### Records from a data collection
◇ ◇ ◇
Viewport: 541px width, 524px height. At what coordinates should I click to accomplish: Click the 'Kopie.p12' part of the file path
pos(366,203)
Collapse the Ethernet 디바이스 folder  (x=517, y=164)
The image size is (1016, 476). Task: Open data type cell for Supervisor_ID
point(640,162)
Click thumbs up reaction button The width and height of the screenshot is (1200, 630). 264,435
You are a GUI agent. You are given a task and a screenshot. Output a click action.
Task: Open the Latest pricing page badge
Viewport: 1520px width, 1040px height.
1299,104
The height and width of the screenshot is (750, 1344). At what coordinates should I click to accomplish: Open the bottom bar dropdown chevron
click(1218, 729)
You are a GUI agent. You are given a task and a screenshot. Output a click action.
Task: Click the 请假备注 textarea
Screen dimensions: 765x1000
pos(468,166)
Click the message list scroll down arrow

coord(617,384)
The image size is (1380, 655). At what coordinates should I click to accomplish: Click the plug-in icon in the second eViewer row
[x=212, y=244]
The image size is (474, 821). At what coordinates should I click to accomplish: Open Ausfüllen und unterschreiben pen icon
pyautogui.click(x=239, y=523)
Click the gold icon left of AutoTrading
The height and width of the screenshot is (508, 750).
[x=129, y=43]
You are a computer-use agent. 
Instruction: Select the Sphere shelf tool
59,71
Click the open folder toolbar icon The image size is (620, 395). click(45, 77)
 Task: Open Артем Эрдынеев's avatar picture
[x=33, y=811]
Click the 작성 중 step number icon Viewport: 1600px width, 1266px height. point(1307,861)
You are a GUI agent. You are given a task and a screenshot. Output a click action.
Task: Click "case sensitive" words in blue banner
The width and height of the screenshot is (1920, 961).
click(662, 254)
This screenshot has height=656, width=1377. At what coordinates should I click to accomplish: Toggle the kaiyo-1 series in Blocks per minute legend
◇ ◇ ◇
### Directions
From the line holding "The width and height of the screenshot is (1920, 961)." through the last line above, reproduce each line exactly and add nothing.

### Answer box
The width and height of the screenshot is (1920, 961).
click(662, 254)
This screenshot has height=656, width=1377. At what coordinates should I click to accomplish: Toggle the kaiyo-1 series in Blocks per minute legend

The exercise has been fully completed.